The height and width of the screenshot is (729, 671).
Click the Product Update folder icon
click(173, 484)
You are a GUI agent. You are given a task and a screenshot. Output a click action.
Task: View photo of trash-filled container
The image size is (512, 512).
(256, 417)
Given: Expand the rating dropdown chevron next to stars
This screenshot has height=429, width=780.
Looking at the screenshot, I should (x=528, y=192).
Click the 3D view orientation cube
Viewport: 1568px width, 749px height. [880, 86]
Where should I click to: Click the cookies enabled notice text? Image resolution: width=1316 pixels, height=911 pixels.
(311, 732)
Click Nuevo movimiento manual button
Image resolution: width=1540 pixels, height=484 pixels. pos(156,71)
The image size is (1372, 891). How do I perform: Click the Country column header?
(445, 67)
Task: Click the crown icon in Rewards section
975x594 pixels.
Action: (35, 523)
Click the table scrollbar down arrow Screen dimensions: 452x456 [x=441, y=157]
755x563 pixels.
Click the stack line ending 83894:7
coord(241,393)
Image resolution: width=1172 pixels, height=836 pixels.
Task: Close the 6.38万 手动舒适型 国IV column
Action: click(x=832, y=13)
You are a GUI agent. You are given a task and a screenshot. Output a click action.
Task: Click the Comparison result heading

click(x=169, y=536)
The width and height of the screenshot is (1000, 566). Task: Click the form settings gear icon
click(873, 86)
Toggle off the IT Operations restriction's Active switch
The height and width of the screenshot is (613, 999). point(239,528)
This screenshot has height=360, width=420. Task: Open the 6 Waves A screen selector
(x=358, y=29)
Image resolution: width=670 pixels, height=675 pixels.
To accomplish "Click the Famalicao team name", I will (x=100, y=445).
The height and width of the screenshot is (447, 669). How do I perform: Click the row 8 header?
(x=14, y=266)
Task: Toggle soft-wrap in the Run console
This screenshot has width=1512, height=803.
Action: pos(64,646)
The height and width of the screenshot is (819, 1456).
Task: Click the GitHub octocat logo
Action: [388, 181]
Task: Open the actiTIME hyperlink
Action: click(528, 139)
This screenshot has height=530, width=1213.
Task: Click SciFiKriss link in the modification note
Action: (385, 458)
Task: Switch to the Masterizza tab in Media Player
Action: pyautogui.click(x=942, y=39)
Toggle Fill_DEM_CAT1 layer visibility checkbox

================================

Render every line of all the items above as a Markdown table with two columns, Row for the row number and Line for the line's text, skipping blank lines.

__The output__.
| Row | Line |
|---|---|
| 1 | The height and width of the screenshot is (729, 671). |
| 2 | Click the Product Update folder icon |
| 3 | click(173, 484) |
| 4 | You are a GUI agent. You are given a task and a screenshot. Output a click action. |
| 5 | Task: View photo of trash-filled container |
| 6 | The image size is (512, 512). |
| 7 | (256, 417) |
| 8 | Given: Expand the rating dropdown chevron next to stars |
| 9 | This screenshot has height=429, width=780. |
| 10 | Looking at the screenshot, I should (x=528, y=192). |
| 11 | Click the 3D view orientation cube |
| 12 | Viewport: 1568px width, 749px height. [880, 86] |
| 13 | Where should I click to: Click the cookies enabled notice text? Image resolution: width=1316 pixels, height=911 pixels. |
| 14 | (311, 732) |
| 15 | Click Nuevo movimiento manual button |
| 16 | Image resolution: width=1540 pixels, height=484 pixels. pos(156,71) |
| 17 | The image size is (1372, 891). How do I perform: Click the Country column header? |
| 18 | (445, 67) |
| 19 | Task: Click the crown icon in Rewards section |
| 20 | 975x594 pixels. |
| 21 | Action: (35, 523) |
| 22 | Click the table scrollbar down arrow Screen dimensions: 452x456 [x=441, y=157] |
| 23 | 755x563 pixels. |
| 24 | Click the stack line ending 83894:7 |
| 25 | coord(241,393) |
| 26 | Image resolution: width=1172 pixels, height=836 pixels. |
| 27 | Task: Close the 6.38万 手动舒适型 国IV column |
| 28 | Action: click(x=832, y=13) |
| 29 | You are a GUI agent. You are given a task and a screenshot. Output a click action. |
| 30 | Task: Click the Comparison result heading |
| 31 | click(x=169, y=536) |
| 32 | The width and height of the screenshot is (1000, 566). Task: Click the form settings gear icon |
| 33 | click(873, 86) |
| 34 | Toggle off the IT Operations restriction's Active switch |
| 35 | The height and width of the screenshot is (613, 999). point(239,528) |
| 36 | This screenshot has height=360, width=420. Task: Open the 6 Waves A screen selector |
| 37 | (x=358, y=29) |
| 38 | Image resolution: width=670 pixels, height=675 pixels. |
| 39 | To accomplish "Click the Famalicao team name", I will (x=100, y=445). |
| 40 | The height and width of the screenshot is (447, 669). How do I perform: Click the row 8 header? |
| 41 | (x=14, y=266) |
| 42 | Task: Toggle soft-wrap in the Run console |
| 43 | This screenshot has width=1512, height=803. |
| 44 | Action: pos(64,646) |
| 45 | The height and width of the screenshot is (819, 1456). |
| 46 | Task: Click the GitHub octocat logo |
| 47 | Action: [388, 181] |
| 48 | Task: Open the actiTIME hyperlink |
| 49 | Action: click(528, 139) |
| 50 | This screenshot has height=530, width=1213. |
| 51 | Task: Click SciFiKriss link in the modification note |
| 52 | Action: (385, 458) |
| 53 | Task: Switch to the Masterizza tab in Media Player |
| 54 | Action: pyautogui.click(x=942, y=39) |
| 55 | Toggle Fill_DEM_CAT1 layer visibility checkbox |